Four sports teams revealed the ways they use data to improve customer, fan and team experience.
On Wednesday, the Utah Jazz, BYU football, Cleveland Cavaliers and Manchester United shared small presentations during the Qualtrics X4 Summit's breakout sessions in which they discussed how they use Qualtrics surveys to improve facets of their organization.
We’ve collected the information shared at the event and offered a glimpse into each team below.
Bryce Lake, who works with Brigham Young University marketing,
said the football team has a “unique” fan base because it is a religiously owned college. BYU fans often spend their Sundays busy with church, so their Saturdays are filled with buying groceries and running errands, he said.
He said BYU wanted to know more about its fans' habits, so it launched a survey at BYUgamedayfeedback.com, which used Qualtrics to gain customer feedback.
Through the survey, BYU discovered the team’s Net Promoter Score, which is a sports marketing term that measures the loyalty between a customer and a provider. The scale runs from minus-100 to 100.
Lake said any score in the positive is a good one. The average score (for a company like Amazon) sits at around 5 to 10 percent, he said.
BYU scored a 3.05 percent, according to Lake, meaning there’s a disconnect between what fans want from their BYU football experience and what they’re receiving.
BYU fans, he said, expect the team to win the title every year. Even though the team has had successful seasons since winning the national championship in 1984, fans said in the survey they have always felt the team should be doing better than it is.
Lake also said fans were disgruntled about the stadium’s Wi-Fi, the Cougar Club, ticket prices, ads in the stadium and even the PA announcer, especially when the team lost down on the field.
“Everything was falling down. And that was eye-opening to us,” he said.
Lake said BYU held leadership meetings to talk about the feedback. Staffers improved all those areas or at least came up with ideas on how to fix them.
For example, he said BYU installed Wi-Fi throughout Cougar Stadium to enhance the experience. He said it also worked to help fans understand what success means to the school and football team so that, hopefully, the NPS score will rise.
Lake said BYU plans to use the information it gained from football fans and apply it to other sports at the university as well.
Connor Higgins, research and analysis manager of Manchester United, said
his club wanted to know the emotional reasons fans watch the team’s games, so it used surveys to figure out how to connect with fans outside the U.K.
Higgins said the surveys allowed Manchester to see how its fans identify with certain brands. The team then used the data to pitch partnerships to sponsors and advertisers, as well as see where there might be untapped promotional opportunities.
For example, the team found out 5 percent of fans have a Manchester United tattoo, 11 percent named their pets after someone on the team and 5 percent named their child after the team.
Higgins said he hopes the team will conduct a lifestyle survey, which it can use to understand more about its target audiences.
Like BYU, the Utah Jazz used Qualtrics to see what issues their fans have with their venue so they could improve it.
Craig Sanders, the vice president of analytics and strategy at the Jazz, said he’s focused on the “driveway to driveway” experience, which is meant to make sure fans enjoy going to a Jazz game from when they leave their home to when they arrive back home.
“It’s about the event, watching the team or watching your team play in the arena.

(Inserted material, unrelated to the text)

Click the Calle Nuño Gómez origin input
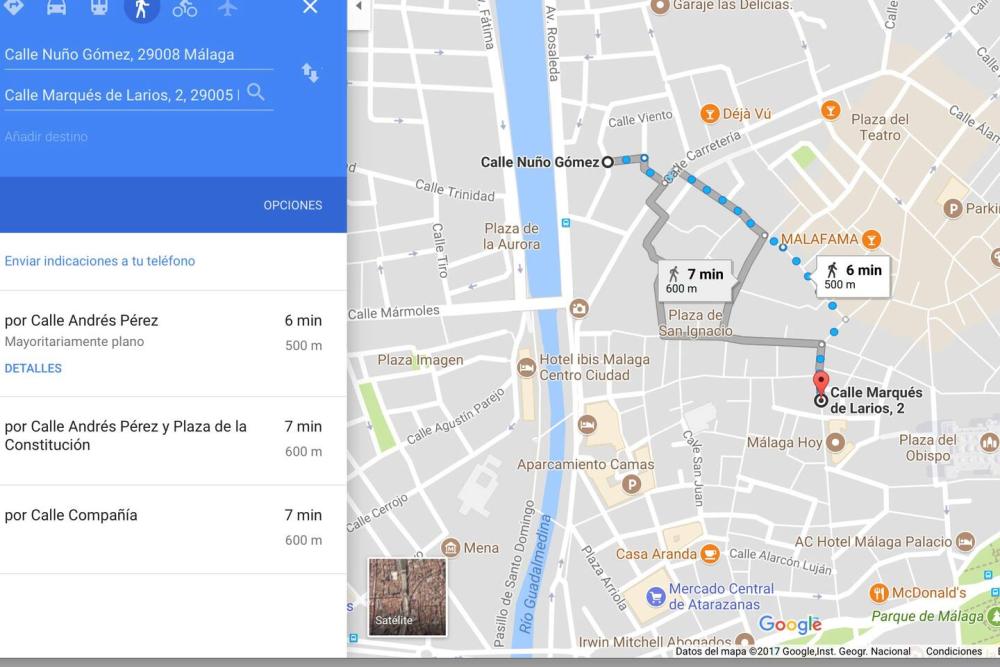Screen dimensions: 1000x667 tap(137, 55)
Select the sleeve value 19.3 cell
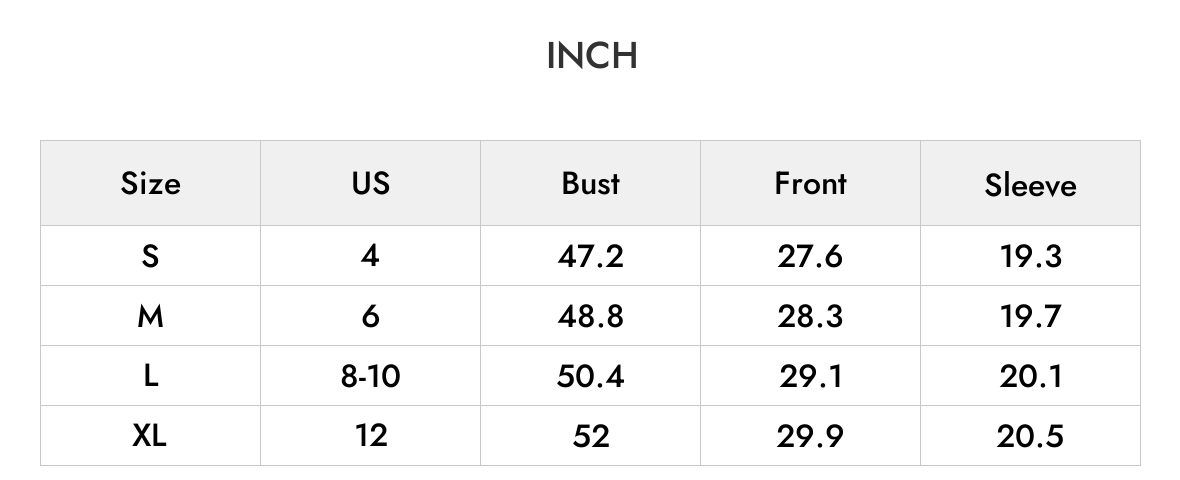1180x480 pixels. pyautogui.click(x=1030, y=256)
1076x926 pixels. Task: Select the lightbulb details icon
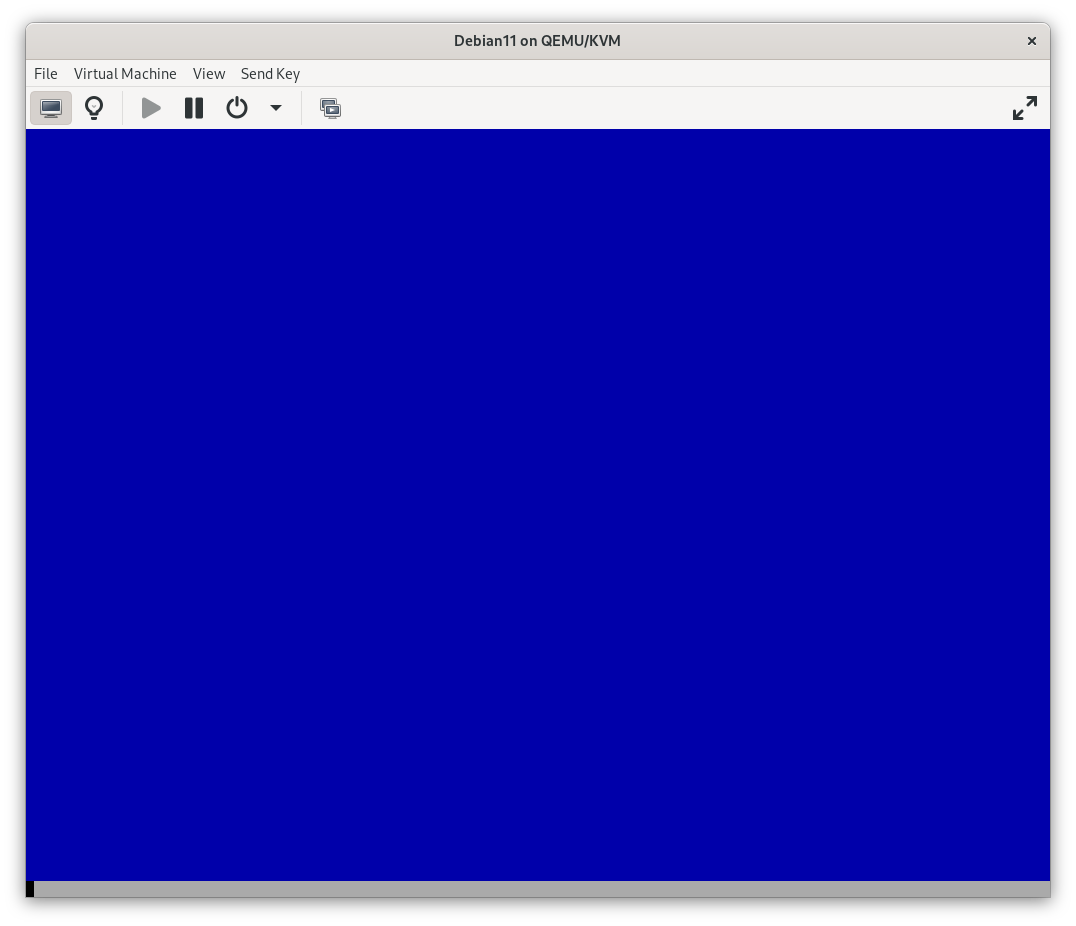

It’s about the atmosphere,” he said.
The Jazz saw a change of 11 percentage points (from 56 to 67) in the NPS score after they used Qualtrics in the 2016-17 season.
The Jazz found through the survey that fans believe food tastes better after a win, tickets and seats are better and the experience, in general, is better for fans when the team is winning, Sanders said.
The team learned Jazz fans constantly were irritated with Vivint Arena, especially with the available food options. In fact, Sanders said 66 percent of fans said they would eat food outside the arena and 70 percent would come back if there were more variety in food options.
So the Jazz went to work and invested $125 million to renovate the arena to appease the fans. They added a wealth of new restaurants and changed the dining experience, adding new seating areas and clubs where people could eat.
He said the Jazz are still struggling with app issues and functionality, as well as the price of tickets and food, however.
Three executives from the Cleveland Cavaliers spoke in a session as well.
Damion Chatmon, senior director of emerging tech, said, “Data is the new oil.”
“We like to understand how to make things better, and we think data is the way to do it,” he said.
He said surveys are a vital part of building an ecosystem where the team can act to help its fans.4 comments on this story
Valerie Mattson, a business consultant for the team, said after the team received data from a nationwide survey (the Cavaliers had a 72 percent response rate) the Cavs held a town hall meeting, a meeting with the leadership and an open forum discussion.
After those discussions, the team learned that employees wanted better child care options.
So, according to Mattson, the team rewrote its human resources policy and partnered with a child care agency to help all parents who work with the team.
“We’re listening. We got you. We understand, and this is what we’re doing,” she said.